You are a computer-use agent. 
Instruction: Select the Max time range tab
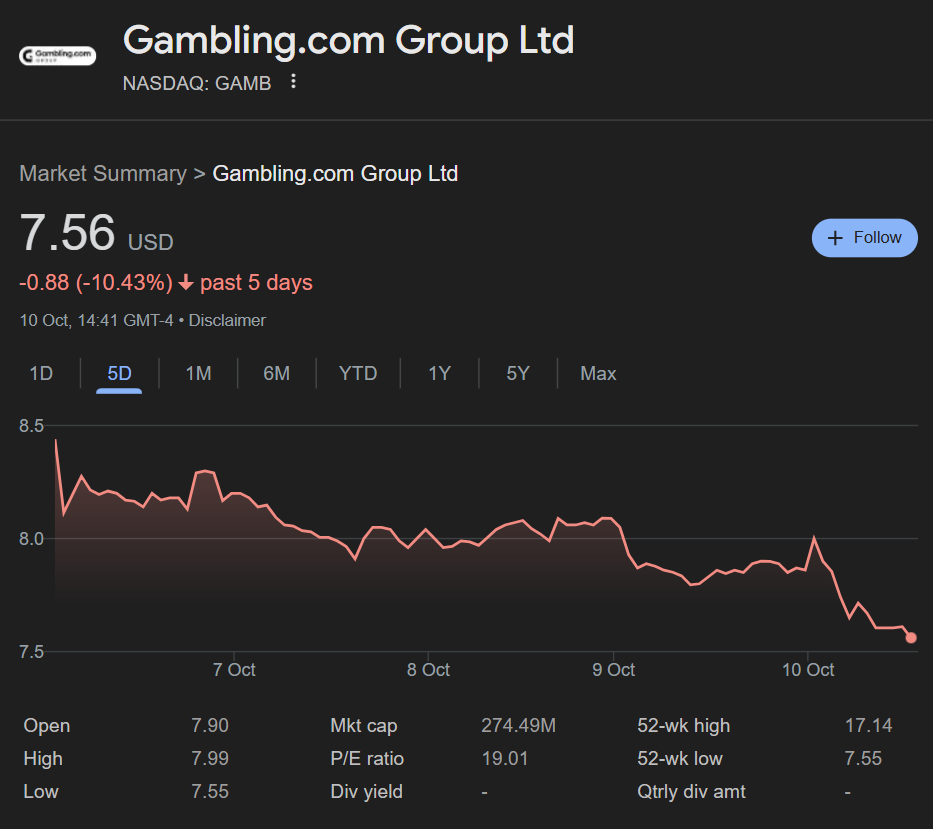[598, 374]
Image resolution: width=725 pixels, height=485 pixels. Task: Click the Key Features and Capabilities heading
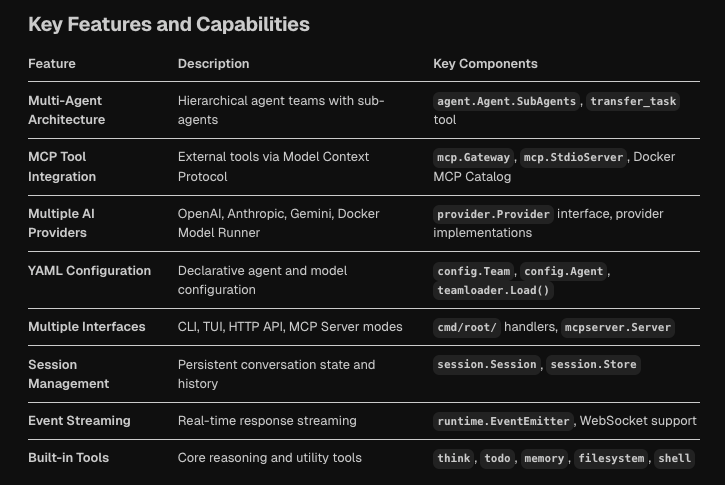coord(169,24)
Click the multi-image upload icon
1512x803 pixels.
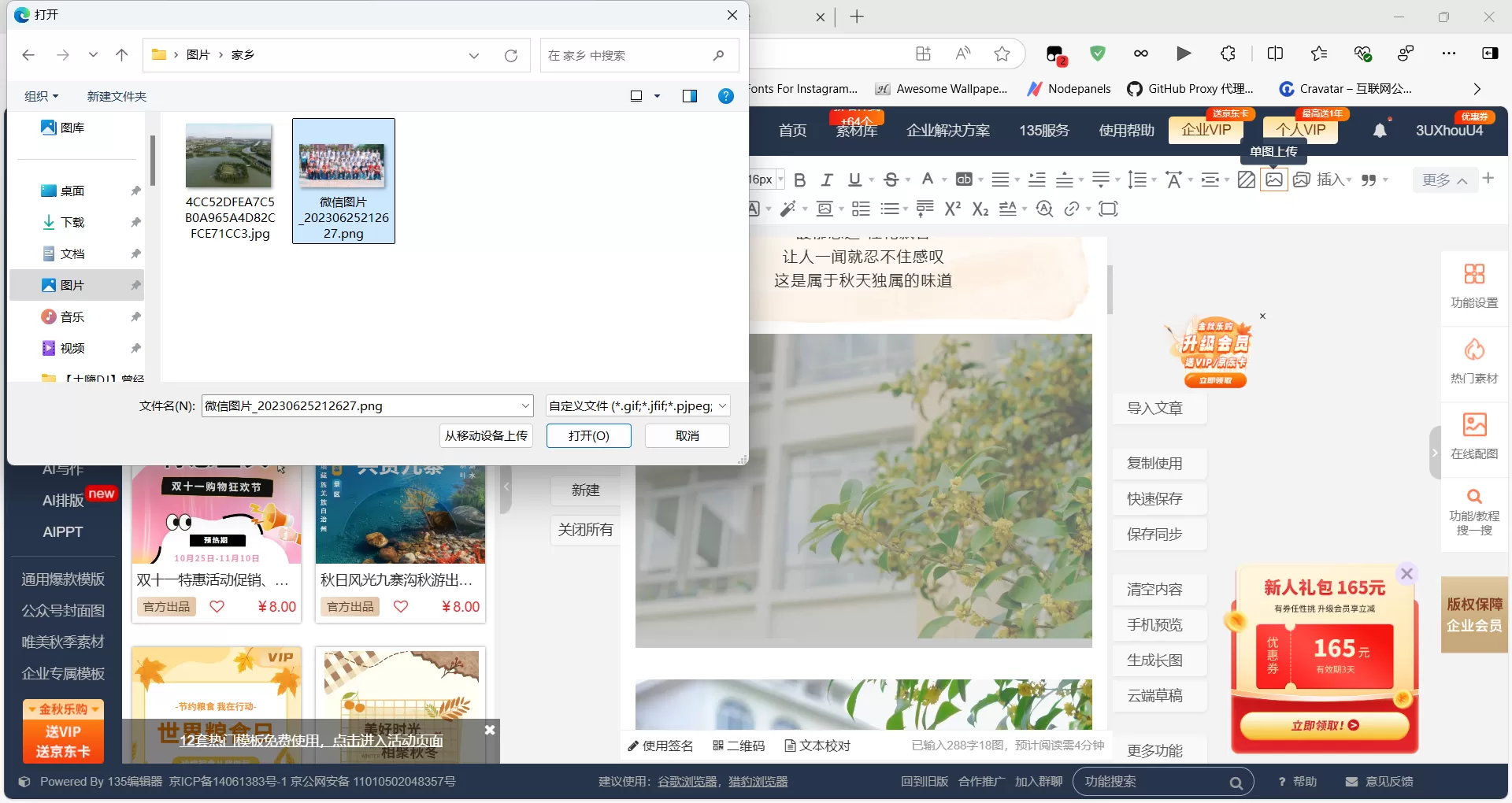coord(1301,179)
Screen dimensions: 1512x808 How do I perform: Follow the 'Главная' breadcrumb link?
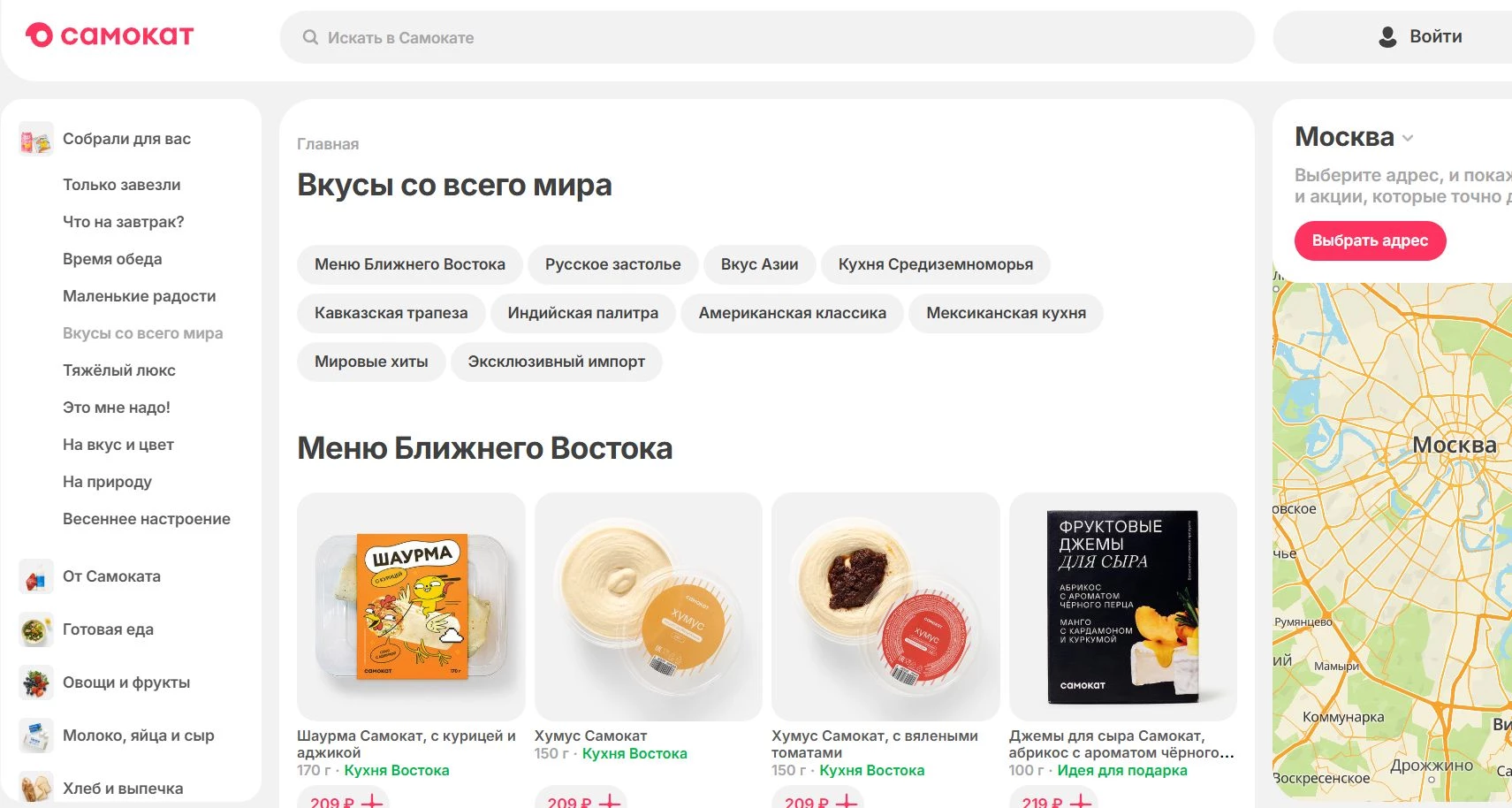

Problem description:
An acceptable answer holds exactly the lines from the one with "Image resolution: width=725" through the end of the entries above, both ends kept, and no pictures at all.

Written reply:
Image resolution: width=725 pixels, height=485 pixels. Task: Click the Key Features and Capabilities heading
coord(169,24)
Click the multi-image upload icon
1512x803 pixels.
coord(1301,179)
Screen dimensions: 1512x808 How do I perform: Follow the 'Главная' breadcrumb link?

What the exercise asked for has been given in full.